The 5 pin has 1 extra for brakes? Do the connectors coming from both the Jeep and trailer need to be the same? Both 4 or 5 pin? 

Light box problem?


----------



## topnative2 (Feb 22, 2009)

no to the pin ques.

Do the basics
are you getting a blink signal from the plug
no clean it and check again
if that is wrking check the wire at the light
yada yada

my bet is a dirty connector pin shoot some brake clean in it-- hit w/ wd40 and w/ luck u hit the lotto


----------



## Guest (Feb 19, 2012)

I cleaned both ends very well and it still does the same thing. I'll hook the trailer up to a friends truck and see what it does.


----------



## topnative2 (Feb 22, 2009)

do u have the blinking func. wrking at the truck connection ---- if u do---test the wires at the light on the trailer---no wrky bad wire


----------



## Frank_Sebastian (Oct 15, 2007)

Try energizing the 5th pin on your trailer and see if that is it? My trailers only have 4 pins, but none are led wired.
Frank_S


----------



## Taterides (Nov 10, 2008)

Check ground then power at light. If neither then new light. Led lights should be on a full ground loop. Ground should be via plug. Good Luck.


----------



## Guest (Feb 20, 2012)

> Check ground then power at light. If neither then new light. Led lights should be on a full ground loop. Ground should be via plug.  Good Luck.

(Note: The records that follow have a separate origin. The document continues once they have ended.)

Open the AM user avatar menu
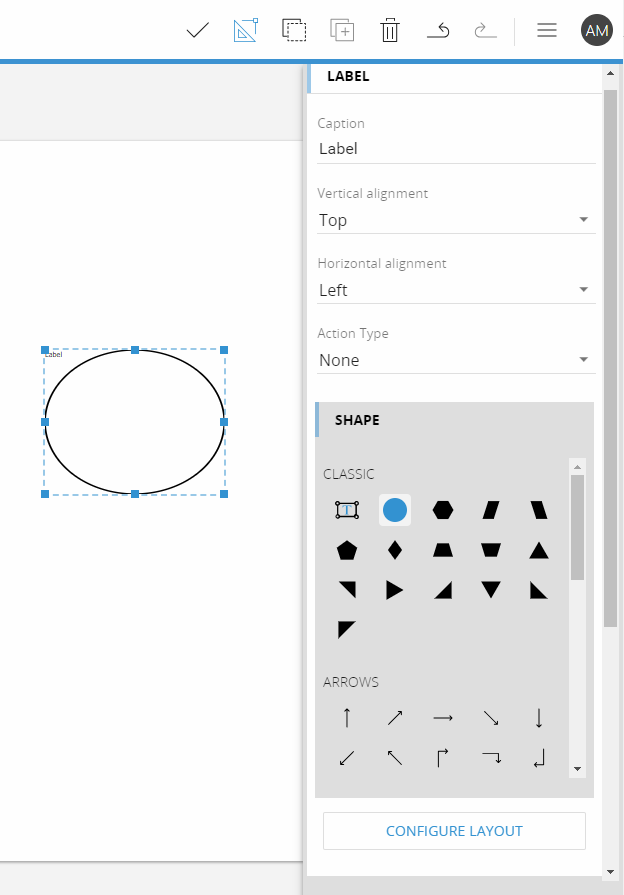 click(x=597, y=30)

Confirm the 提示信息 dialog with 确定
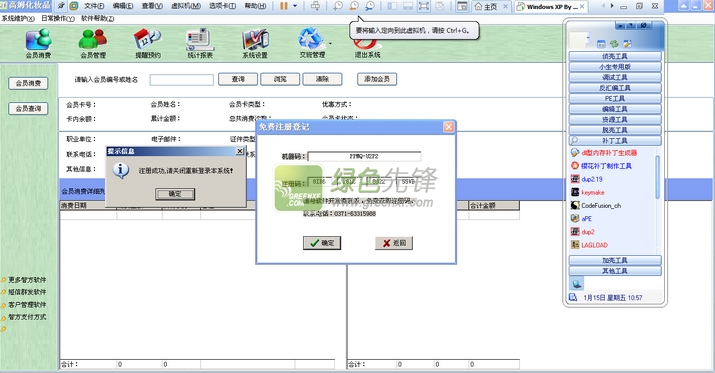click(x=175, y=194)
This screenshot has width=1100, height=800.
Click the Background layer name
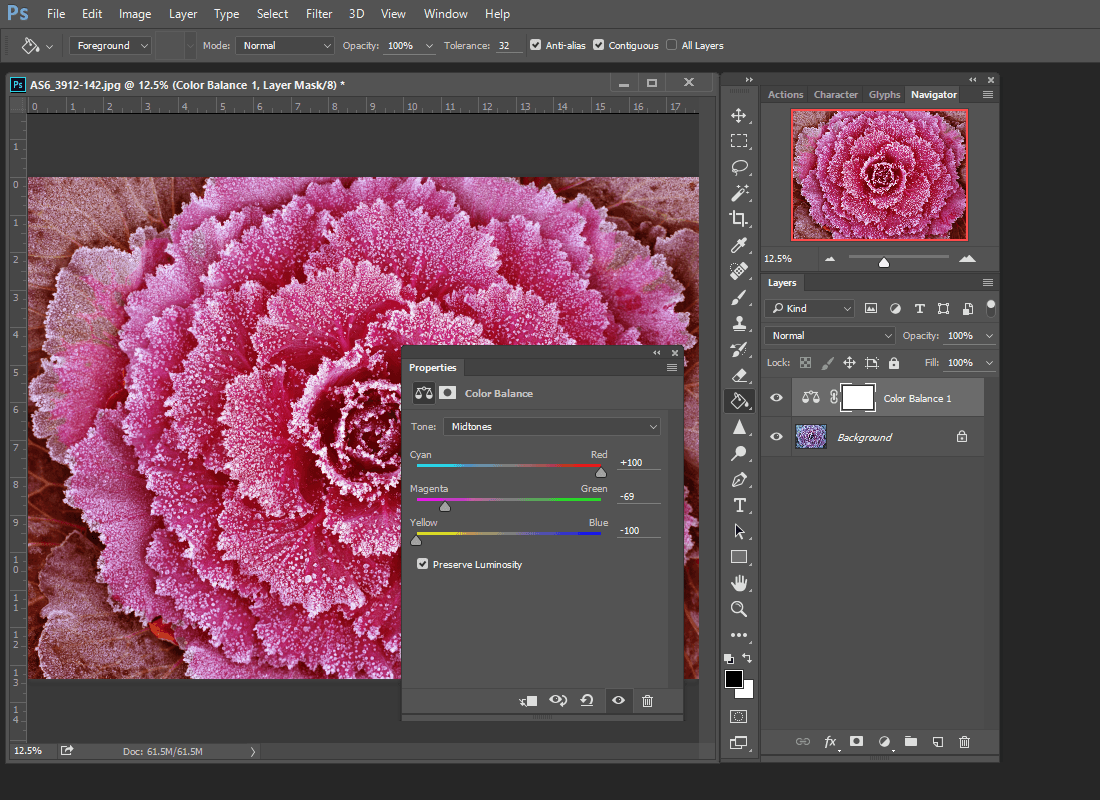point(864,438)
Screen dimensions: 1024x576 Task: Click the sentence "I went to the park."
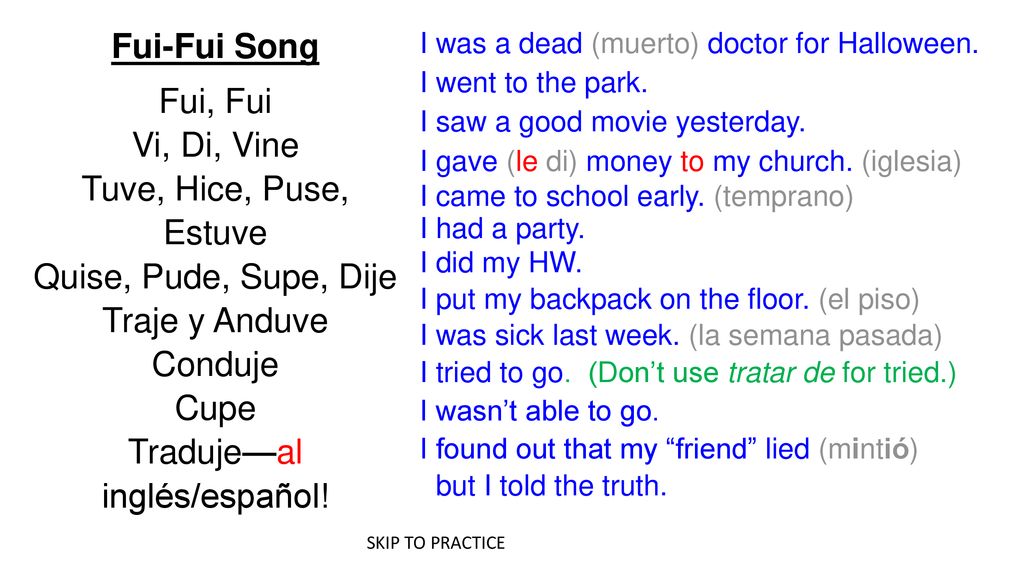(x=534, y=83)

I'll check that and then call float-on. I can't see why they would not send me a new one as this was bought in July.


----------



## makin moves (Mar 20, 2010)

Had the same issue with mine. Mine has the break away tounge, the wires go through the tounge and then they have connectors in there. The have it zip tied so tight it pulls on the wires and unplugs them. Losen up the ties so the wires could move eaiser when swinging the breakaway tounge. Repluged in the wire and has been good eversince. I had ordered the light thinking that was the problem, so now I have a spare light. Also float on did replace the light for free.


----------



## Guest (Feb 20, 2012)

Thanks for the help. It ended up being the pin harness coming from my Jeep.


----------



## topnative2 (Feb 22, 2009)

where is my [smiley=1-beer.gif]


----------